__Auszug__
Während dieser aufgeregten Ruhe, spürte ich mit einem Mal, wie jemand
sich neben mich stellte und mit mir aus der letzten Reihe auf die Leute blickte.
Ich sah ihn an und erkannte ihn nicht, aber ich wusste, dass es Onkel Willy
war. Ich schaute auf Tante Gundula und ihr schmerzverzerrtes Gesicht und sagte
ihm: "Schau Dir an, wie sie leidet! Erspar ihr das doch und geh zurück!"
Doch Onkel Willy lächelte nur. Ich merkte ihm deutlich an, dass er nicht
zurück wollte, sondern zu Gott, und auch das Bild von Tante Gundula ihn
nicht umstimmen konnte. Es war so als wollte er sagen: "Irgendwann wird
sie verstehen - und es mir gönnen." Dabei schien er genauso fröhlich
wie immer - vielleicht sogar noch ein wenig freudiger.
Onkel Willy war noch bis zu seiner Beerdingung ständig an meiner Seite
und auch wenn ich seitdem mit ihm spreche, spüre ich deutlich: Er ist
da und hört mich und manchmal, wenn Gott ihn lässt, antwortet er
mir auch.
Ich habe niemandem davon erzählt. Wie hätte ich es Mama und Papa
oder sogar Tante Gundula sagen sollen! Sie hätten mir ja doch nicht geglaubt.
Manchmal glaube ich es ja selbst nicht, wenn ich nicht immer mal wieder solche
Erfahrungen machen würde.

__Erfasste Angaben__

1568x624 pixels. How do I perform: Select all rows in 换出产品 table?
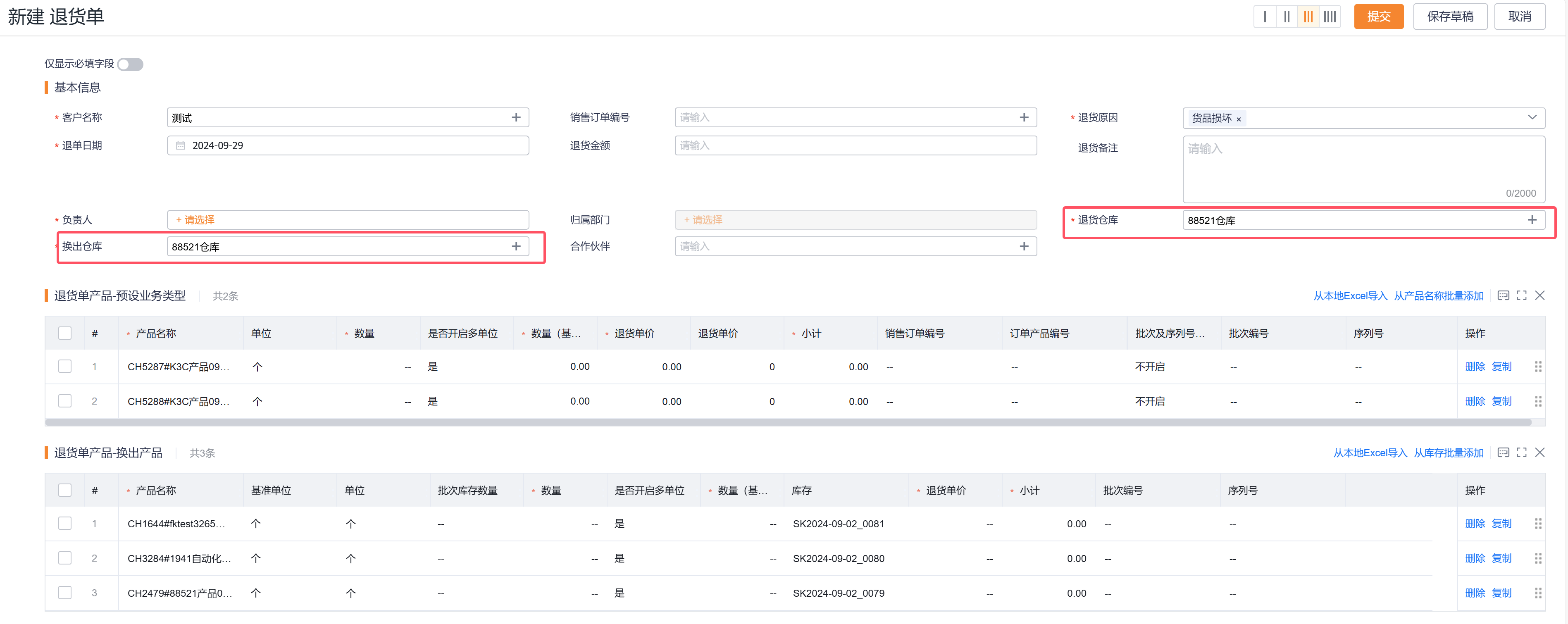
...
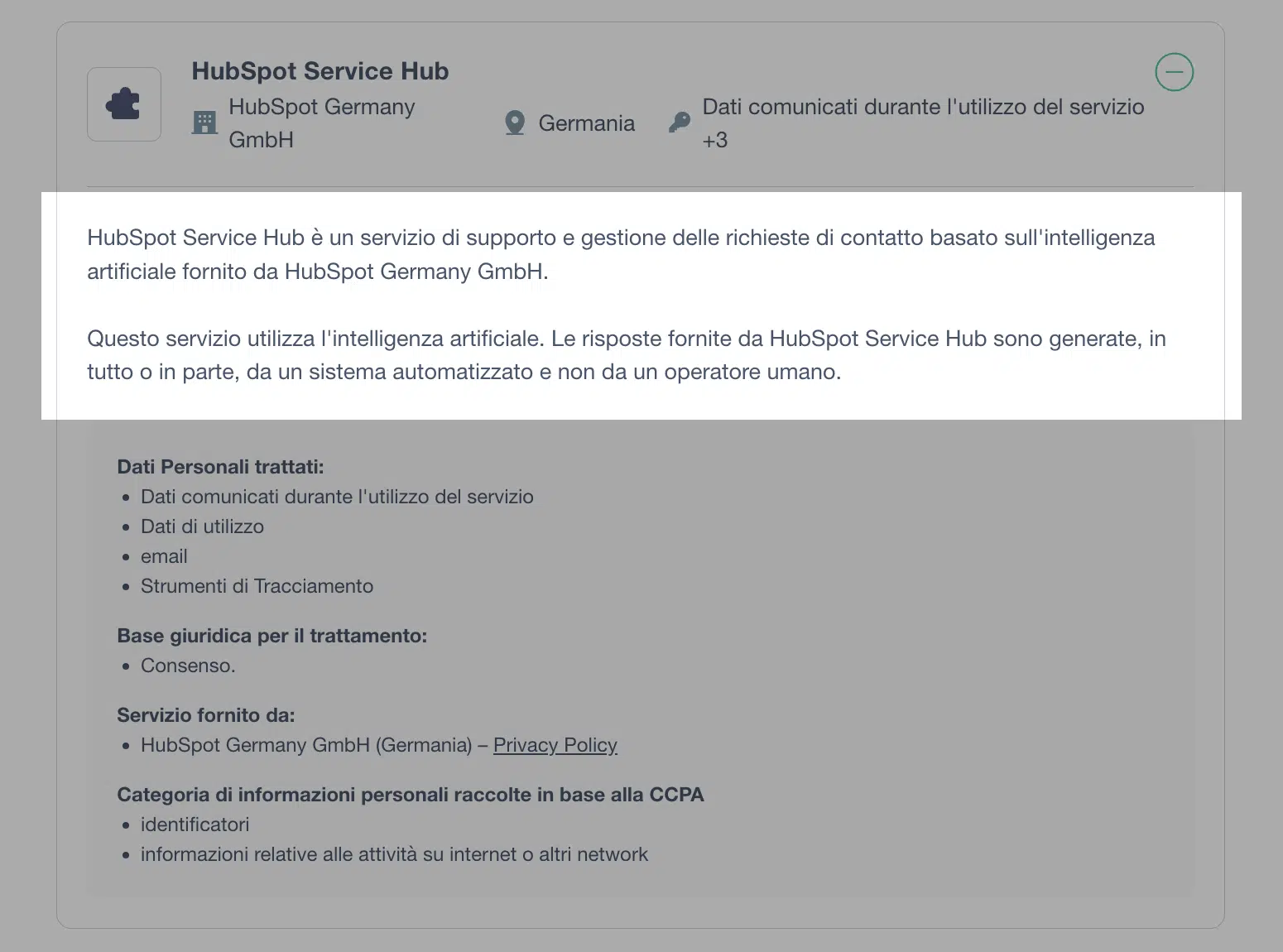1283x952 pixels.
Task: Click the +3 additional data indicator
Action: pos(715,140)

__Die Aufgabe__
Ändere bitte den Teil des Auszugs, der mit den Worten „Ich sah ihn“ beginnt und mit „ein wenig freudiger.“ schließt, indem du „lächelte“ durch „schmunzelte“ ersetzt, und gib diesen Teil so wieder. Die Einträge stehen in keinem Zusammenhang mit dem Auszug.

__Ergebnis der Übung__
Ich sah ihn an und erkannte ihn nicht, aber ich wusste, dass es Onkel Willy
war. Ich schaute auf Tante Gundula und ihr schmerzverzerrtes Gesicht und sagte
ihm: "Schau Dir an, wie sie leidet! Erspar ihr das doch und geh zurück!"
Doch Onkel Willy schmunzelte nur. Ich merkte ihm deutlich an, dass er nicht
zurück wollte, sondern zu Gott, und auch das Bild von Tante Gundula ihn
nicht umstimmen konnte. Es war so als wollte er sagen: "Irgendwann wird
sie verstehen - und es mir gönnen." Dabei schien er genauso fröhlich
wie immer - vielleicht sogar noch ein wenig freudiger.